Hannibal. Right. Okay, looking forward to it. Maybe I’ll even attempt to recap. And hopefully it’ll be awesome and will get all renewed and stuff because I could really live with Mads & Hugh flirting weekly over someone’s liver with fava beans and Chianti.

5 thoughts on “OMG Hannibal TONIGHT

  1. I totally hope you do recaps. You need to do recaps. Also, thanks for drawing the parallel between this and Nightmare II… I’d never seen that series til you got me to watch, and I remember watching this one and just being in awe of the homoerotic (sub)text that wasn’t very subtextual at all. I think Hannibal is already playing to that a bit, but I think it can get away with it because the straight people in the Midwest who don’t like it will chalk it up to another way the show creeps them out. HomoPHOBIA, right? So I’ve got my fingers crossed it works out, cause I’m getting superexcited about Le Chiffre seducing Prince Charmant (even if in a non-sexual way, cause you know it’ll have really sensual undertones, overtones, and uhh regular tones)..
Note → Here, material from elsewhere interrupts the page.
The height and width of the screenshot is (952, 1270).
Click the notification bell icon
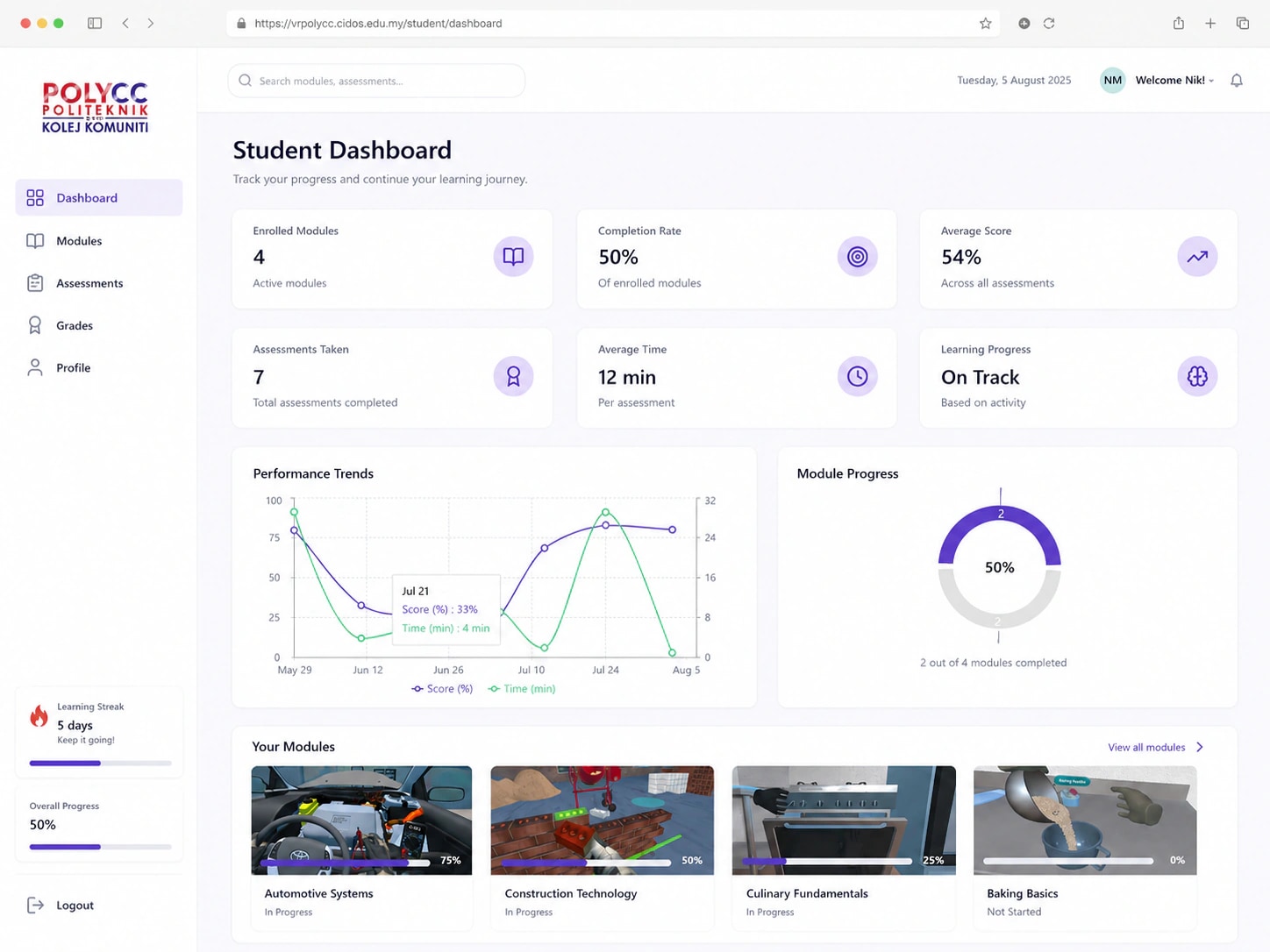click(x=1237, y=81)

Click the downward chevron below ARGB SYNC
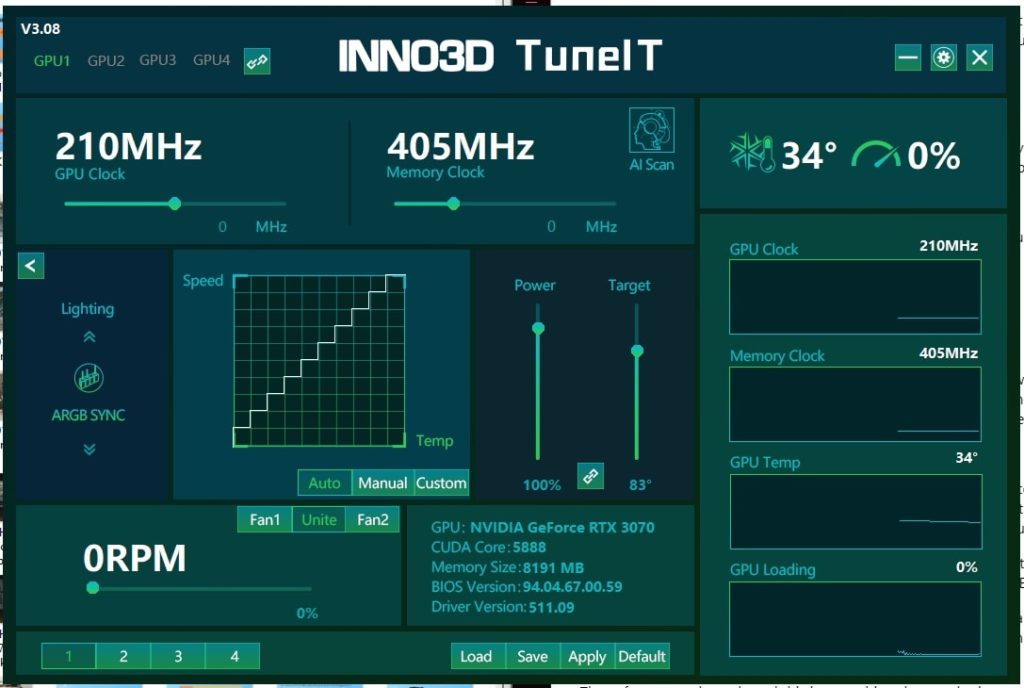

    1. That was part of the theoretical thrill/fear in Nightmare 2 was that the target audience was teen boys who might have some visceral fear of their sexuality being threatened. However, the real problem with Nightmare 2, for me, was that they went straight up (so to speak) slasher (so to speak) and didn’t carry over Freddy’s charm that set him apart from Jason and Michael who said fuckall and didn’t seem nearly as excited about the killings as Freddy did.

      What brought to mind Nightmare 2 was the predator/prey aspect and the way that, on some levels, the studio’s takeaway from Nightmare 2 wasn’t that humorless Freddy was disappointing but that the audience prefers a male predator/female victim trope when it comes to horror.

      Of course, Will Graham is hardly a defenseless chesty teenager, and probably this won’t be as simple as that, but I’m interested in how it will play out and what the reception will be decades later.

      1. Yeah, I get what you’re saying. I just think at this point…with a majority of people polling as A-OK with the gay…we may be in a place where the creepy is working in the same way with a handsome, vulnerable man as with say…a Jodie Foster. (And since Jodie Foster is gay, this isn’t really changing the formula much. >_>)

        I’m really intrigued with the premise anyway and hope the execution will live up to it.

        1. Hannibal is also a serial killer who doesn’t really prey on the weak and vulnerable. He wants the intellectual struggle and the fact that she saw him for what he was but allowed him in to an extent won his respect. He’s not a conventional threat in the slasher film respect and his target audience isn’t teen boys. So my comparison was flawed in the subgenre of serial killers, but I’m not sure about TV audience interest.

          But on the bright side, it’s on NBC and right now their ratings are such that a borderline show may get a little more time than it might on a more successful network. Let’s hope Matt Lauer likes it.

          1. LOL yes, let’s get Matt Lauer on board.

            Yeah, it doesn’t have to be a direct parallel to be a successful allusion to a similar level of seductive behavior on the part of the villain. The charm of Freddy is, as you said, his glee in the killings. The charm of Hannibal is his urbane approach to choosing victims. If he killed willy-nilly in Freddy’s happy go lucky style, it would be a very different type of program. As it is, I think his slow, methodical MO will lend itself nicely to a weekly program format and keep tension going for the target demo.